TASK DESCRIPTION:
State the count of lines below featuring the word "accomplish", and write nothing further.

STUDY MATERIAL:
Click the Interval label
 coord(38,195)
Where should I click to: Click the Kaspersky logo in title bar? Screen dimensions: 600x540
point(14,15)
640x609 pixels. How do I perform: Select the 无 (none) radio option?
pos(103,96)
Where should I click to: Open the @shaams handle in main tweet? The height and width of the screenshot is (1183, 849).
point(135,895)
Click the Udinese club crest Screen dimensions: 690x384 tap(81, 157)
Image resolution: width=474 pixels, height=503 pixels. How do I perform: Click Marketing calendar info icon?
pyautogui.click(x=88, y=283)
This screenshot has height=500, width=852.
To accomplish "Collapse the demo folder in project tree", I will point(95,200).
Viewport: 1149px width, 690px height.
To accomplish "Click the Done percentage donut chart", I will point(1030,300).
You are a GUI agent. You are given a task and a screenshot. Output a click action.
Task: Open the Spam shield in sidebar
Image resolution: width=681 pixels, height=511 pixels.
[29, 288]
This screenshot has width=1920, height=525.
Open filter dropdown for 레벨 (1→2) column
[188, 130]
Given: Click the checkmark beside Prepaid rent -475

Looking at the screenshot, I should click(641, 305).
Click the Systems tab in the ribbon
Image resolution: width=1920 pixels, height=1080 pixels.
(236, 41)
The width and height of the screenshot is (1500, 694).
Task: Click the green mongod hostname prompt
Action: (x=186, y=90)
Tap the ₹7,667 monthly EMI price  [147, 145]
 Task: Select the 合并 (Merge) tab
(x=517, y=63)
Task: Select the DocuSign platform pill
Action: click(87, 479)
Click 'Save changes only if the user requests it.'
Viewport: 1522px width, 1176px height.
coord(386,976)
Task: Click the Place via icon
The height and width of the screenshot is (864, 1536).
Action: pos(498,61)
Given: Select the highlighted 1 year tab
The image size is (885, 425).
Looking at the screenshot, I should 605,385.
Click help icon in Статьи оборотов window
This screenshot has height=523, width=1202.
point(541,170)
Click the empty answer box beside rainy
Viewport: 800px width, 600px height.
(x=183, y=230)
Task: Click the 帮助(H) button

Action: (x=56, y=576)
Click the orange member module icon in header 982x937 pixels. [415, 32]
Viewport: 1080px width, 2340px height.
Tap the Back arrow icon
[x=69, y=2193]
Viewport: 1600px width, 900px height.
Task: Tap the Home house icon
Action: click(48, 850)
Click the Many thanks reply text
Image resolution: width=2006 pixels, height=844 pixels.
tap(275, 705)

OUTPUT OF THE EXERCISE:
2